Perbandingan Kinerja K-Medoids dan Improved K-Medoids Berbasis Crow Search Algorithm pada Klasterisasi Data Transaksi Penjualan Berdasarkan Silhouette Score dan Efisiensi Komputasi
DOI:
https://doi.org/10.47065/bulletincsr.v6i4.1117Keywords:
K-Medoid; Crow Search Algorithm (CSA); Clustering; Silhouette Score; Transaction DataAbstract
The development of digital transaction systems generates large amounts of data that need to be processed into meaningful information to support decision-making. One approach that can be used to analyze consumer purchasing patterns is clustering. The K-Medoids algorithm is known for its robustness against outliers; however, its iterative medoid search process leads to relatively high computational time. To address this limitation, an improved K-Medoids based on the Crow Search Algorithm (CSA) is employed, utilizing a metaheuristic optimization mechanism to determine optimal medoids. This study aims to compare the performance of the K-Medoids algorithm and the improved K-Medoids based on the CSA in transaction data clustering in terms of cluster quality and computational efficiency. The dataset used was obtained from a Point of Sale (POS) system of a fast-food restaurant and consisted of 18,814 transaction records. The research stages included data preprocessing, clustering using both methods, and performance evaluation based on the Silhouette Score and computation time.

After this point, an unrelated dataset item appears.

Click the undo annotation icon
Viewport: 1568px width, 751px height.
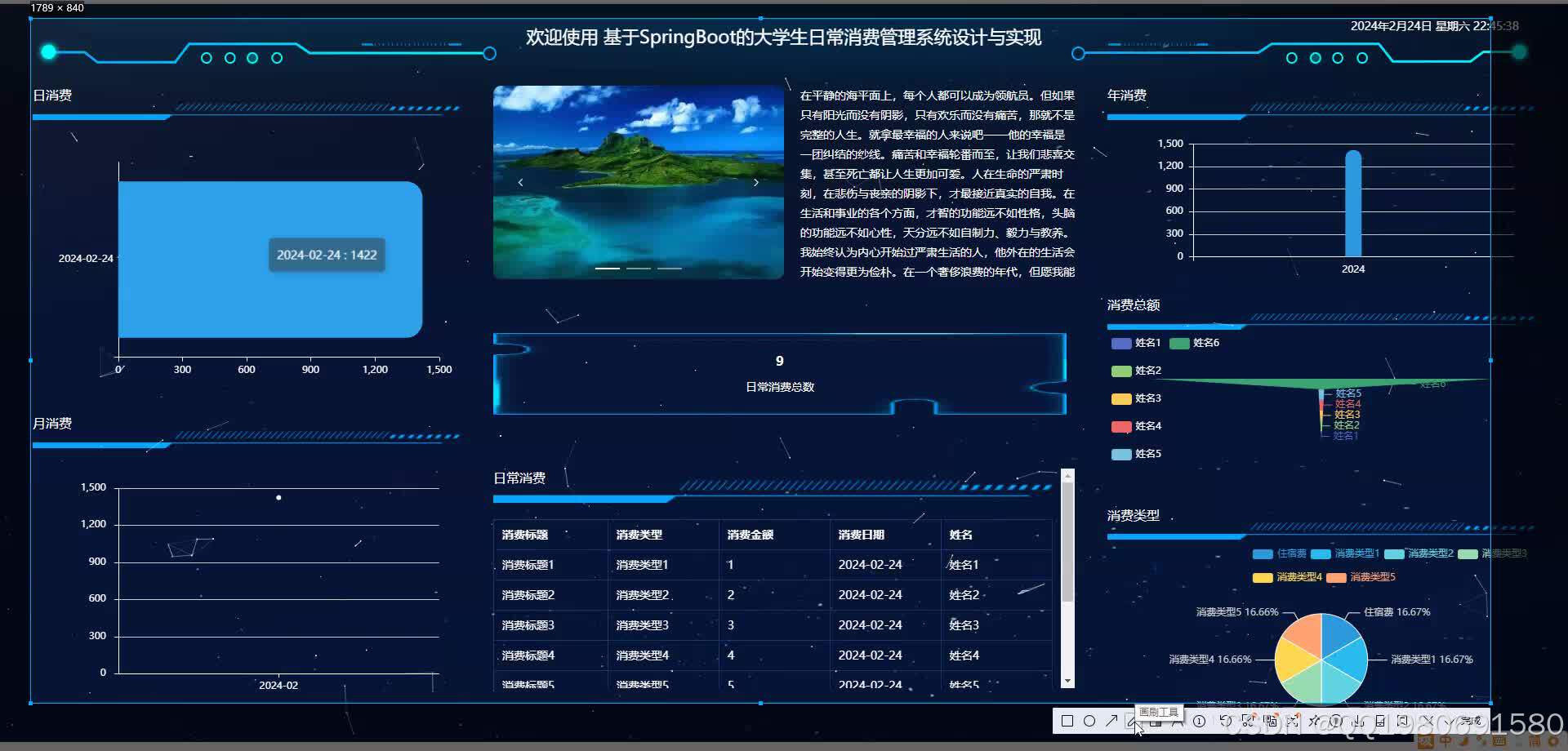[1226, 722]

The results showed that both methods produced the same optimal number of clusters, namely K = 4. The K-Medoids algorithm achieved the highest Silhouette Score of 0.557791, while the improved K-Medoids based on the CSA obtained a Silhouette Score of 0.537240. In terms of efficiency, the improved K-Medoids based on the CSA required significantly shorter and more stable computation times than the conventional K-Medoids algorithm. These findings indicate a trade-off between clustering quality and computational efficiency, implying that the choice of method can be adjusted according to analytical requirements. The main contribution of this study is providing a comparative analysis of the K-Medoids algorithm and the improved K-Medoids based on the CSA on transaction data by jointly evaluating cluster quality and computational efficiency. The findings provide practical recommendations for selecting clustering methods according to analytical requirements and serve as a reference for future research on transaction data clustering.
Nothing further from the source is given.